June 11, 2024, 3:01PMNuclear News
Gov. Gavin Newsom visits Diablo Canyon in this 2023 photo (Source: Governor’s office)

In budget discussions conducted last week, the California legislature rejected a $400 million budget item to help keep the state’s sole remaining nuclear plant operational.

Diablo Canyon—owned by Pacific Gas & Electric—has been the subject of much debate in California. To meet grid demands during a record hot summer in 2022, Gov. Gavin Newsom had cut a deal to give $1.4 billion to support continued operations at the 2,200-MWe nuclear facility.

At the time of the deal, Newsom argued that allowing Diablo Canyon to provide electricity until 2030 is needed to preserve grid reliability as California transitions to renewable energy and weans itself off fossil fuels, according to reporting from the Sacramento Bee. At that time, California had a budget surplus, but the deficit lawmakers face this year is forcing tough decisions on spending in the state.

Background: Diablo Canyon, located near Avila Beach in San Luis Obispo County, generates about 9 percent of the state’s total electricity and 17 percent of California’s zero-carbon energy.

Diablo Canyon’s two units came on line in 1985 and 1987, respectively. The California Public Utilities Commission granted a five-year license extension this past December, which allows PG&E to operate Unit 1 until Oct. 31, 2029, and Unit 2 until Oct. 31, 2030, while the U.S. Nuclear Regulatory Commission considers a 20-year license extension for the plant.

Funding debate: Lawmakers built momentum in recent weeks to oppose the governor’s $400 million earmark for Diablo Canyon as one cut to Newsom’s $2.88 billion budget proposal, raising raised concerns that the state may never get repaid for hundreds of millions provided to PG&E for continued plant operations.
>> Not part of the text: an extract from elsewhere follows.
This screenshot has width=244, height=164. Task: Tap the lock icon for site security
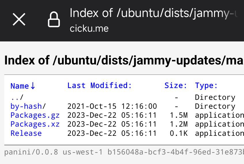tap(54, 20)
PG&E had been preparing to shut down Diablo Canyon in 2025, but at the Newsom’s urging for a $1.4 billion aid package in 2022, Senate Bill 846 authorized $600 million from the state’s general fund to keep the plant open. That measure said plans would be made later to approve the remaining funding.
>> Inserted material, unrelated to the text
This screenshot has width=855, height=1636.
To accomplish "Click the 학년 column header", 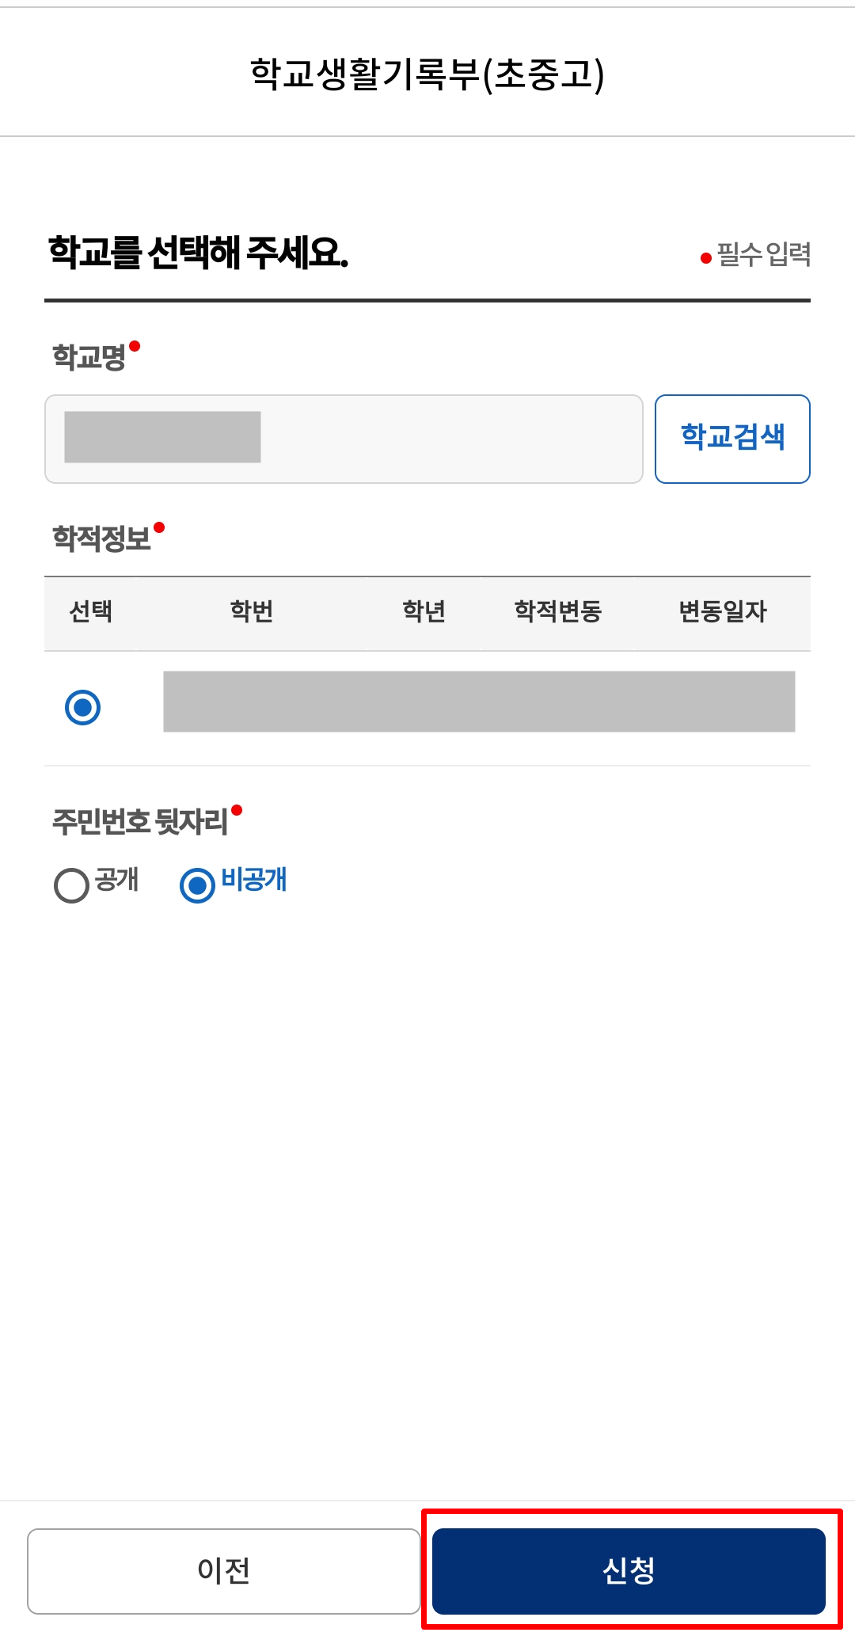I will [x=424, y=613].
PG&E was expected to repay the state loan with a federal grant from the Department of Energy. However, of the $1.1 billion ultimately provided by the grant, only $741 million can be used to cover expected operating losses at the plant through 2026. The other $359 million will not be provided unless PG&E demonstrates an unscheduled outage.

The legislature must pass a budget by June 15, an agreement that could serve as a placeholder while leaders continue to negotiate with Newsom. The governor must sign the budget bill by June 27.
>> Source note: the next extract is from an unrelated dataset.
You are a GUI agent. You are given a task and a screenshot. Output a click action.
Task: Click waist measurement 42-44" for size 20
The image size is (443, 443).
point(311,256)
Quotable: “It feels like we’re being taken advantage of here,” said Sen. Benjamin Allen (D., 24th Dist.) in a budget committee hearing last month. “A lot of the terms that we were sold have not been fulfilled by the [Newsom] administration. We were all asked to support it although many of us didn’t want to . . . and now we’re being asked for this loan with conditions I’m not clear on.”

Allen called Newsom’s arrangement with PG&E back in 2022 a “last-second, stinky political deal.”

Budget committee chair Scott Wiener (D., 11th Dist.) said that more information is needed about how PG&E has spent hundreds of millions already loaned by the state. “We believe it is poor financial judgment to provide a loan of this magnitude to an investor-owned utility without having basic loan repayment information,” Wiener wrote in a letter to the Department of Finance.

The governor’s office has not commented on the issue.